- _Your objective_
Each entry below is to be printed verbatim.

(Records for this task begins)

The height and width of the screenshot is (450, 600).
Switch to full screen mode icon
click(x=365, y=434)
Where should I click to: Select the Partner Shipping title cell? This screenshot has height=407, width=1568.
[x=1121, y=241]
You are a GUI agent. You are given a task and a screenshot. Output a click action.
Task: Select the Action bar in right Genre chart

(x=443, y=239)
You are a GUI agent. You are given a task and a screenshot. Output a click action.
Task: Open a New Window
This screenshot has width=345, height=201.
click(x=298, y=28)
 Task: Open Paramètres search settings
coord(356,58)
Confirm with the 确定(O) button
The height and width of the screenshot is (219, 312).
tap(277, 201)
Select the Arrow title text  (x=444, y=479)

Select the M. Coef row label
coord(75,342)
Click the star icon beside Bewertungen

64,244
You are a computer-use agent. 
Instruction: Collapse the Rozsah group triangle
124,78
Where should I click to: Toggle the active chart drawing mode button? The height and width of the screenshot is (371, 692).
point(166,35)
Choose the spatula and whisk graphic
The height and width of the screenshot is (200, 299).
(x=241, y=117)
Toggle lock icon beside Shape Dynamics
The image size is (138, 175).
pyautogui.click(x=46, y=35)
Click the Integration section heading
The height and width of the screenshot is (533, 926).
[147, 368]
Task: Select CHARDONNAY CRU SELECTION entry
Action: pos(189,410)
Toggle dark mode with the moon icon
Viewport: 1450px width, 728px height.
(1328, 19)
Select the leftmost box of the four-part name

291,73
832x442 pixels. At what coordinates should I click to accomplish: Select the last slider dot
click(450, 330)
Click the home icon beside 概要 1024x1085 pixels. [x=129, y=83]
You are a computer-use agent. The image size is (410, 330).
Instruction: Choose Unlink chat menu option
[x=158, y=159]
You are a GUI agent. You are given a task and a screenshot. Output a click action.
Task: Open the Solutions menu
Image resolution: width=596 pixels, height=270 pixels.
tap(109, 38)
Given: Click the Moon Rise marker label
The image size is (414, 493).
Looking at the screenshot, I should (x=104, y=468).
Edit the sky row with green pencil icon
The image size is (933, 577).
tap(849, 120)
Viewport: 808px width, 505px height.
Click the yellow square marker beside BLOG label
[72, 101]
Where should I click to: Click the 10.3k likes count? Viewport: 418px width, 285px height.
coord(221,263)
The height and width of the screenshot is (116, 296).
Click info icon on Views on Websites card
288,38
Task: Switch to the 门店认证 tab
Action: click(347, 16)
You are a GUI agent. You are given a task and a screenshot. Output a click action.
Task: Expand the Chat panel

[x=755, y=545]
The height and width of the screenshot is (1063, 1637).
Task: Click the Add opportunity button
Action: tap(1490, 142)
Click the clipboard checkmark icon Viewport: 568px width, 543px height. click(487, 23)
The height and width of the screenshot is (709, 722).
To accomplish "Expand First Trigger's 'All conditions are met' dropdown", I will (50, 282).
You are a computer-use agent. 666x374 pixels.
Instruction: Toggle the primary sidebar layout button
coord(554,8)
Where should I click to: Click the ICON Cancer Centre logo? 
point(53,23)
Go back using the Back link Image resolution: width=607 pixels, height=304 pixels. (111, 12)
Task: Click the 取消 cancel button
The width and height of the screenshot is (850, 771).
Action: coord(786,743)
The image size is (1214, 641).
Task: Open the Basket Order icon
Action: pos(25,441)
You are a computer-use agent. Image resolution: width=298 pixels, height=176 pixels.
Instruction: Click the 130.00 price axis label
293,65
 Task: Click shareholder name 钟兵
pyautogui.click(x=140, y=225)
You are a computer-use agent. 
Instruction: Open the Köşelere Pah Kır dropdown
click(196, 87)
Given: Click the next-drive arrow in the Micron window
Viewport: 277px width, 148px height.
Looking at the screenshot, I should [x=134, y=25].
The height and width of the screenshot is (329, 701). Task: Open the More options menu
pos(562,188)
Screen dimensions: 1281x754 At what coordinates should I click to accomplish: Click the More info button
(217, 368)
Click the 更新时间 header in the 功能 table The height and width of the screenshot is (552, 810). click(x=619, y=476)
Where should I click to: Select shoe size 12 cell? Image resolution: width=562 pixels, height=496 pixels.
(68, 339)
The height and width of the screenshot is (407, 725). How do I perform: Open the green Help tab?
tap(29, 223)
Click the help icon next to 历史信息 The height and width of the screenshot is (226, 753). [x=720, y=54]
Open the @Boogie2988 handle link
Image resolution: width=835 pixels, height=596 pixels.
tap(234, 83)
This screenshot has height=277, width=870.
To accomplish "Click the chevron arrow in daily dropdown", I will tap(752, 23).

(Records for this task ends)

- _Exercise result_
The height and width of the screenshot is (450, 600).
Switch to full screen mode icon
click(x=365, y=434)
Where should I click to: Select the Partner Shipping title cell? This screenshot has height=407, width=1568.
[x=1121, y=241]
You are a GUI agent. You are given a task and a screenshot. Output a click action.
Task: Select the Action bar in right Genre chart

(x=443, y=239)
You are a GUI agent. You are given a task and a screenshot. Output a click action.
Task: Open a New Window
This screenshot has width=345, height=201.
click(x=298, y=28)
 Task: Open Paramètres search settings
coord(356,58)
Confirm with the 确定(O) button
The height and width of the screenshot is (219, 312).
tap(277, 201)
Select the Arrow title text  (x=444, y=479)

Select the M. Coef row label
coord(75,342)
Click the star icon beside Bewertungen

64,244
You are a computer-use agent. 
Instruction: Collapse the Rozsah group triangle
124,78
Where should I click to: Toggle the active chart drawing mode button? The height and width of the screenshot is (371, 692).
point(166,35)
Choose the spatula and whisk graphic
The height and width of the screenshot is (200, 299).
(x=241, y=117)
Toggle lock icon beside Shape Dynamics
The image size is (138, 175).
pyautogui.click(x=46, y=35)
Click the Integration section heading
The height and width of the screenshot is (533, 926).
[147, 368]
Task: Select CHARDONNAY CRU SELECTION entry
Action: pos(189,410)
Toggle dark mode with the moon icon
Viewport: 1450px width, 728px height.
(1328, 19)
Select the leftmost box of the four-part name

291,73
832x442 pixels. At what coordinates should I click to accomplish: Select the last slider dot
click(450, 330)
Click the home icon beside 概要 1024x1085 pixels. [x=129, y=83]
You are a computer-use agent. The image size is (410, 330).
Instruction: Choose Unlink chat menu option
[x=158, y=159]
You are a GUI agent. You are given a task and a screenshot. Output a click action.
Task: Open the Solutions menu
Image resolution: width=596 pixels, height=270 pixels.
tap(109, 38)
Given: Click the Moon Rise marker label
The image size is (414, 493).
Looking at the screenshot, I should (x=104, y=468).
Edit the sky row with green pencil icon
The image size is (933, 577).
tap(849, 120)
Viewport: 808px width, 505px height.
Click the yellow square marker beside BLOG label
[72, 101]
Where should I click to: Click the 10.3k likes count? Viewport: 418px width, 285px height.
coord(221,263)
The height and width of the screenshot is (116, 296).
Click info icon on Views on Websites card
288,38
Task: Switch to the 门店认证 tab
Action: click(347, 16)
You are a GUI agent. You are given a task and a screenshot. Output a click action.
Task: Expand the Chat panel

[x=755, y=545]
The height and width of the screenshot is (1063, 1637).
Task: Click the Add opportunity button
Action: tap(1490, 142)
Click the clipboard checkmark icon Viewport: 568px width, 543px height. click(487, 23)
The height and width of the screenshot is (709, 722).
To accomplish "Expand First Trigger's 'All conditions are met' dropdown", I will (50, 282).
You are a computer-use agent. 666x374 pixels.
Instruction: Toggle the primary sidebar layout button
coord(554,8)
Where should I click to: Click the ICON Cancer Centre logo? 
point(53,23)
Go back using the Back link Image resolution: width=607 pixels, height=304 pixels. (111, 12)
Task: Click the 取消 cancel button
The width and height of the screenshot is (850, 771).
Action: coord(786,743)
The image size is (1214, 641).
Task: Open the Basket Order icon
Action: pos(25,441)
You are a computer-use agent. Image resolution: width=298 pixels, height=176 pixels.
Instruction: Click the 130.00 price axis label
293,65
 Task: Click shareholder name 钟兵
pyautogui.click(x=140, y=225)
You are a computer-use agent. 
Instruction: Open the Köşelere Pah Kır dropdown
click(196, 87)
Given: Click the next-drive arrow in the Micron window
Viewport: 277px width, 148px height.
Looking at the screenshot, I should [x=134, y=25].
The height and width of the screenshot is (329, 701). Task: Open the More options menu
pos(562,188)
Screen dimensions: 1281x754 At what coordinates should I click to accomplish: Click the More info button
(217, 368)
Click the 更新时间 header in the 功能 table The height and width of the screenshot is (552, 810). click(x=619, y=476)
Where should I click to: Select shoe size 12 cell? Image resolution: width=562 pixels, height=496 pixels.
(68, 339)
The height and width of the screenshot is (407, 725). How do I perform: Open the green Help tab?
tap(29, 223)
Click the help icon next to 历史信息 The height and width of the screenshot is (226, 753). [x=720, y=54]
Open the @Boogie2988 handle link
Image resolution: width=835 pixels, height=596 pixels.
tap(234, 83)
This screenshot has height=277, width=870.
To accomplish "Click the chevron arrow in daily dropdown", I will tap(752, 23).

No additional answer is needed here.